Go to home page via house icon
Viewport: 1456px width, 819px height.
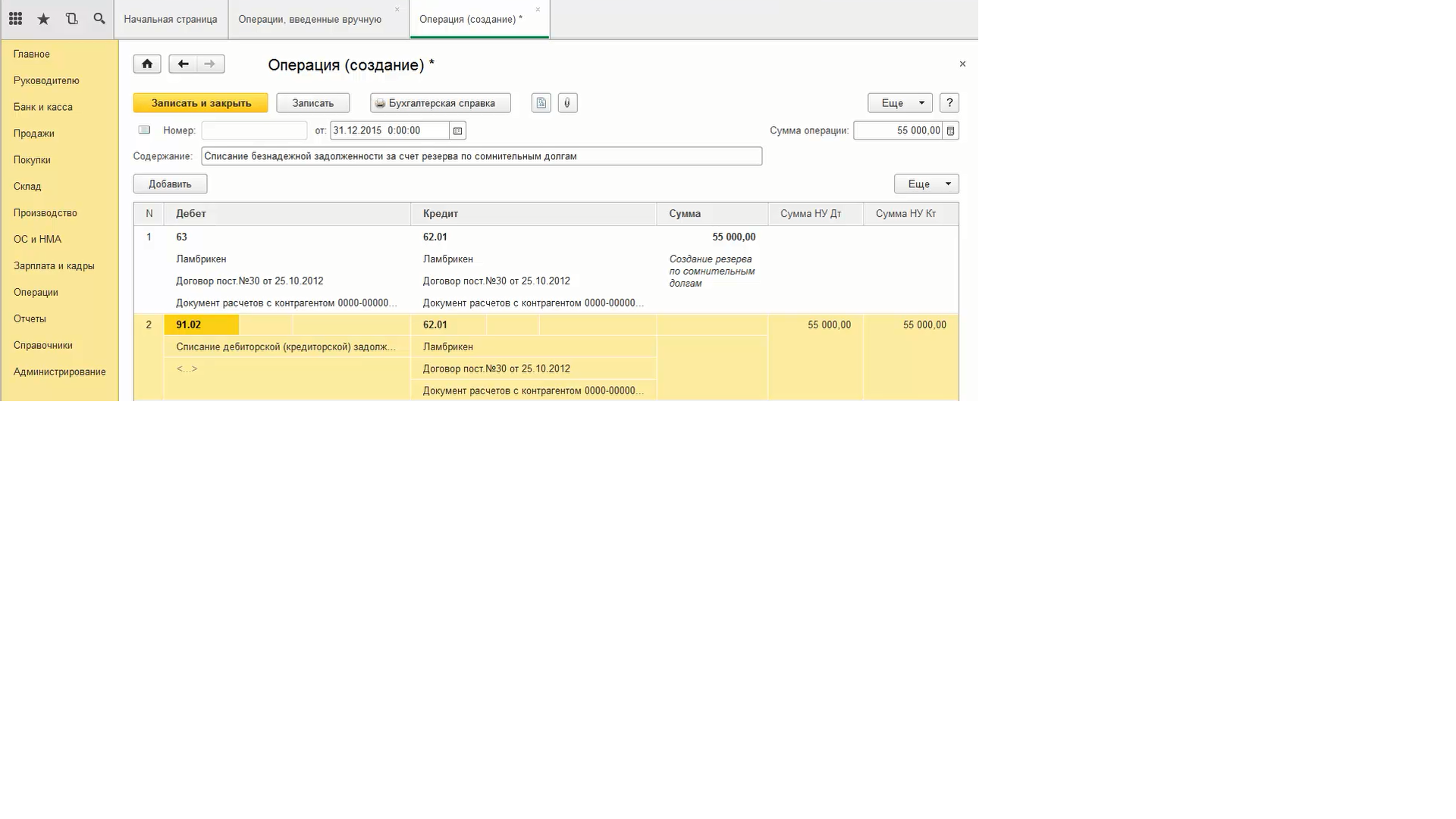pyautogui.click(x=147, y=64)
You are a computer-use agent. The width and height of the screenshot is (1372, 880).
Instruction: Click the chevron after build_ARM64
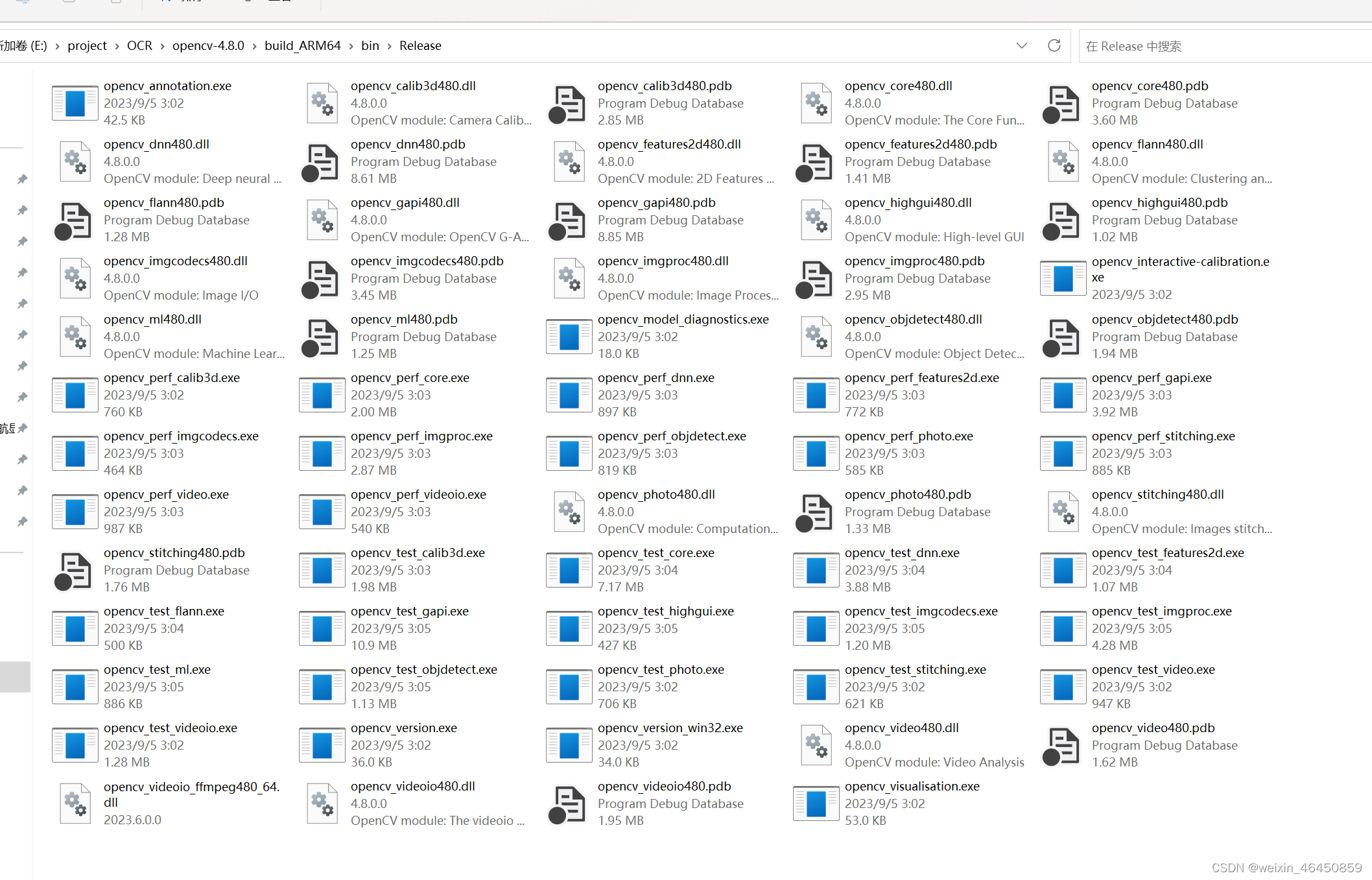tap(351, 45)
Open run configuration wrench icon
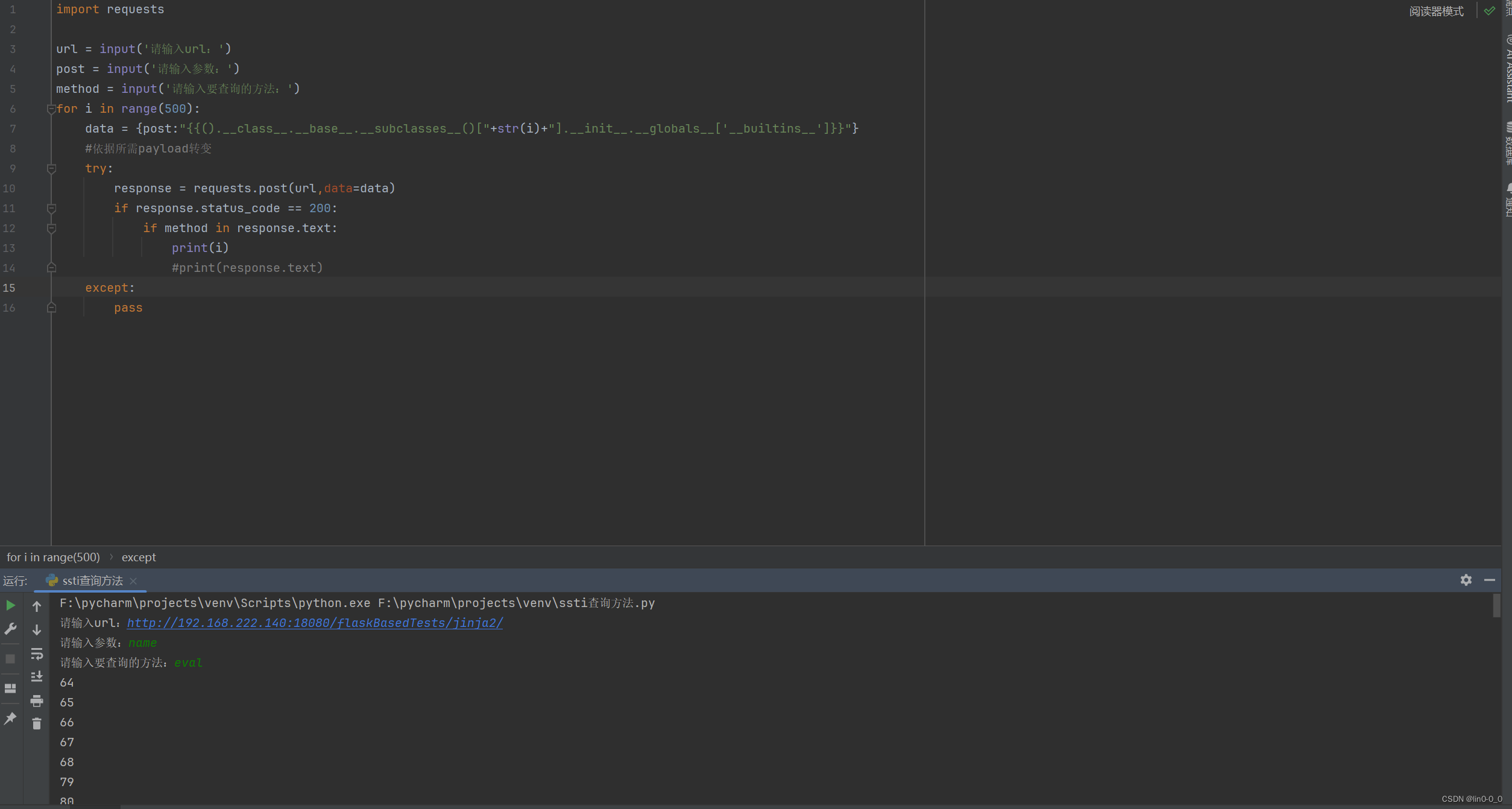Image resolution: width=1512 pixels, height=809 pixels. [x=10, y=629]
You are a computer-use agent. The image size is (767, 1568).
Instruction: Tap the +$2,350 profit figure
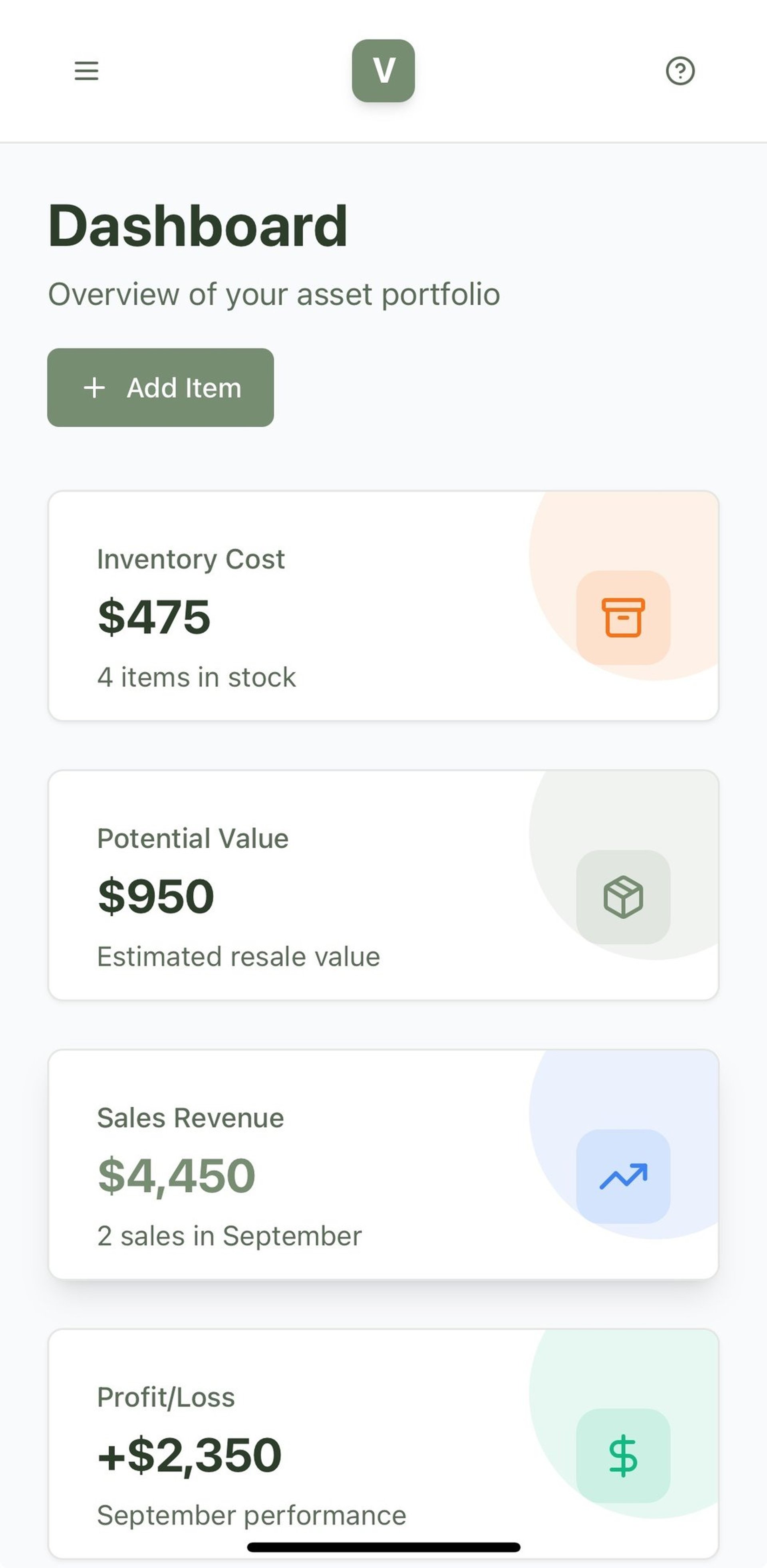pos(189,1455)
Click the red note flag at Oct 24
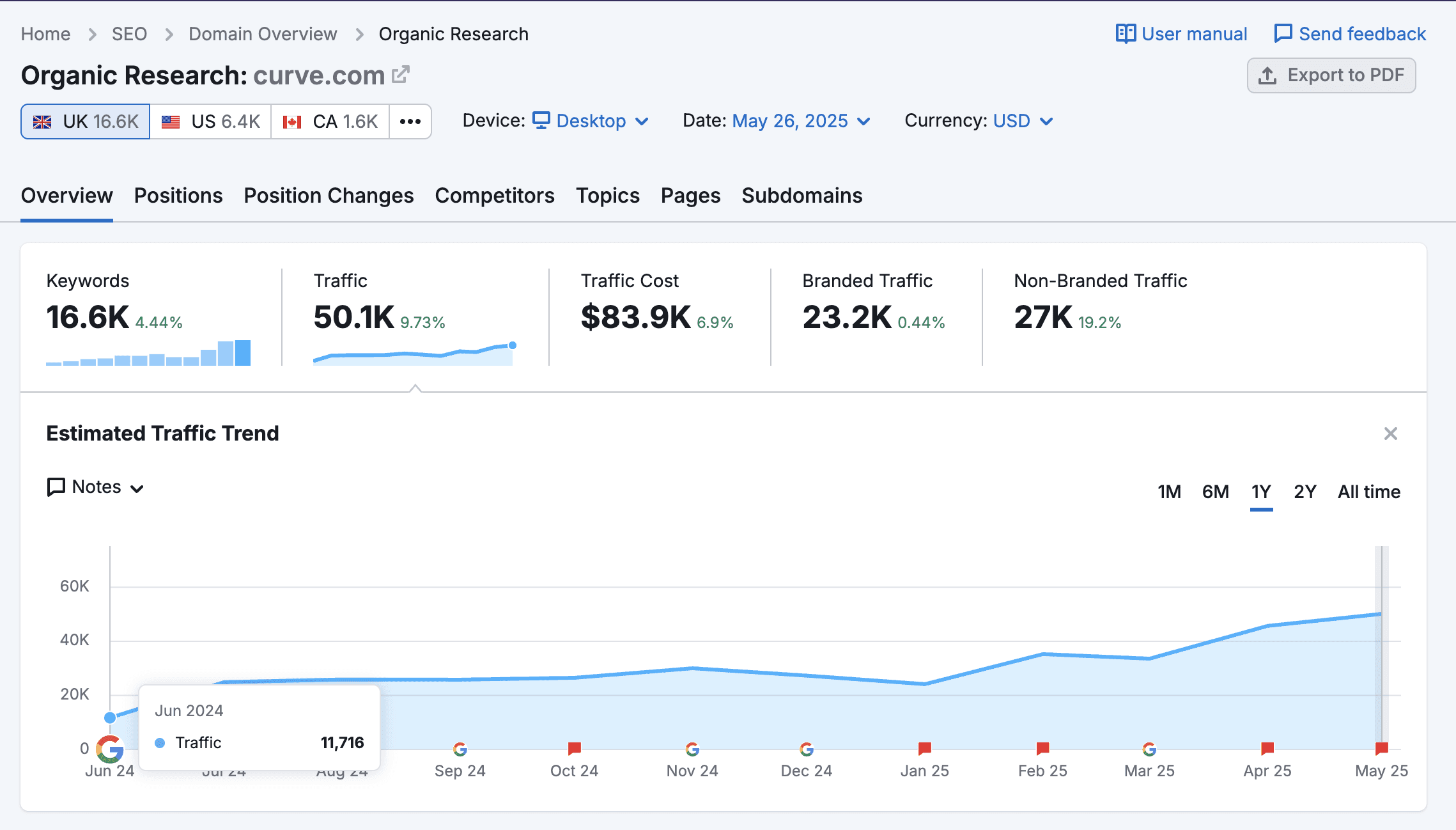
------
## REQUIRED ACTION:
Please copy, exactly and only, the lines of the listing that run from the one holding "You are a computer-use agent. The width" through its last line, and exclude pictures.

## ANSWER BELOW:
You are a computer-use agent. The width and height of the screenshot is (1372, 880).
Instruction: Click the chevron after build_ARM64
tap(351, 45)
Open run configuration wrench icon
Image resolution: width=1512 pixels, height=809 pixels. [x=10, y=629]
You are a computer-use agent. The image size is (767, 1568).
Instruction: Tap the +$2,350 profit figure
pos(189,1455)
Click the red note flag at Oct 24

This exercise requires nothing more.